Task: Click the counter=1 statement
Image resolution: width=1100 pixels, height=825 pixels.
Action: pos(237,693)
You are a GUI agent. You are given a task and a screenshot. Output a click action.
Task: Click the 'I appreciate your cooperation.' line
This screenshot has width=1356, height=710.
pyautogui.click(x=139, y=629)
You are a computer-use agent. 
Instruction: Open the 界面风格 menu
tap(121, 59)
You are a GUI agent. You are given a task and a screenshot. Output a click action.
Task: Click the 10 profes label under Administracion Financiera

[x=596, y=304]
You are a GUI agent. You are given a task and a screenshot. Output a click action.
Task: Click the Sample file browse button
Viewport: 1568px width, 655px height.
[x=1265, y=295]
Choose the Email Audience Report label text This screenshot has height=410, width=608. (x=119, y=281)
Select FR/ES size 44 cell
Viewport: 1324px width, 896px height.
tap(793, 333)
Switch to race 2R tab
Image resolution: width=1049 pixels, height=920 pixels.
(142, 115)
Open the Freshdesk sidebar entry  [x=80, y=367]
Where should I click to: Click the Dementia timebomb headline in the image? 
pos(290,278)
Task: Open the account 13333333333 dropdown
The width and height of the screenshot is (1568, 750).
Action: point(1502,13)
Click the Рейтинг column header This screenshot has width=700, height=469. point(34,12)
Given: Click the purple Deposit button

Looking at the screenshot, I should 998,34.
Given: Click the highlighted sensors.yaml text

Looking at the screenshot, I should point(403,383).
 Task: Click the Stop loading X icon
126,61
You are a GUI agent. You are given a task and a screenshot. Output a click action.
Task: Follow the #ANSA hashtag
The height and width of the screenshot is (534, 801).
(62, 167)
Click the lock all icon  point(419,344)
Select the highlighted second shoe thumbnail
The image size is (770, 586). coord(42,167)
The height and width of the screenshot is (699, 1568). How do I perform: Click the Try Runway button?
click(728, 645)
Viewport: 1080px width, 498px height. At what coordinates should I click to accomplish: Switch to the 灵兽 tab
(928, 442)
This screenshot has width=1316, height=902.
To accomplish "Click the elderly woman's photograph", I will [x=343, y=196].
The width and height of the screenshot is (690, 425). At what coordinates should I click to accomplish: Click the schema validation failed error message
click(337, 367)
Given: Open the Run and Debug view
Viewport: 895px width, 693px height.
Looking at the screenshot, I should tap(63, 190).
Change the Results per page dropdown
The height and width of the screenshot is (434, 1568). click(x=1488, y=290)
--
[WHAT THIS TASK INVOLVES]: Transcribe every record exactly, keeping each line as it is.

[EXERCISE OUTPUT]:
Task: Click the counter=1 statement
Image resolution: width=1100 pixels, height=825 pixels.
Action: pos(237,693)
You are a GUI agent. You are given a task and a screenshot. Output a click action.
Task: Click the 'I appreciate your cooperation.' line
This screenshot has width=1356, height=710.
pyautogui.click(x=139, y=629)
You are a computer-use agent. 
Instruction: Open the 界面风格 menu
tap(121, 59)
You are a GUI agent. You are given a task and a screenshot. Output a click action.
Task: Click the 10 profes label under Administracion Financiera

[x=596, y=304]
You are a GUI agent. You are given a task and a screenshot. Output a click action.
Task: Click the Sample file browse button
Viewport: 1568px width, 655px height.
[x=1265, y=295]
Choose the Email Audience Report label text This screenshot has height=410, width=608. (x=119, y=281)
Select FR/ES size 44 cell
Viewport: 1324px width, 896px height.
tap(793, 333)
Switch to race 2R tab
Image resolution: width=1049 pixels, height=920 pixels.
(142, 115)
Open the Freshdesk sidebar entry  [x=80, y=367]
Where should I click to: Click the Dementia timebomb headline in the image? 
pos(290,278)
Task: Open the account 13333333333 dropdown
The width and height of the screenshot is (1568, 750).
Action: point(1502,13)
Click the Рейтинг column header This screenshot has width=700, height=469. point(34,12)
Given: Click the purple Deposit button

Looking at the screenshot, I should 998,34.
Given: Click the highlighted sensors.yaml text

Looking at the screenshot, I should point(403,383).
 Task: Click the Stop loading X icon
126,61
You are a GUI agent. You are given a task and a screenshot. Output a click action.
Task: Follow the #ANSA hashtag
The height and width of the screenshot is (534, 801).
(62, 167)
Click the lock all icon  point(419,344)
Select the highlighted second shoe thumbnail
The image size is (770, 586). coord(42,167)
The height and width of the screenshot is (699, 1568). How do I perform: Click the Try Runway button?
click(728, 645)
Viewport: 1080px width, 498px height. At what coordinates should I click to accomplish: Switch to the 灵兽 tab
(928, 442)
This screenshot has width=1316, height=902.
To accomplish "Click the elderly woman's photograph", I will [x=343, y=196].
The width and height of the screenshot is (690, 425). At what coordinates should I click to accomplish: Click the schema validation failed error message
click(337, 367)
Given: Open the Run and Debug view
Viewport: 895px width, 693px height.
Looking at the screenshot, I should tap(63, 190).
Change the Results per page dropdown
The height and width of the screenshot is (434, 1568). click(x=1488, y=290)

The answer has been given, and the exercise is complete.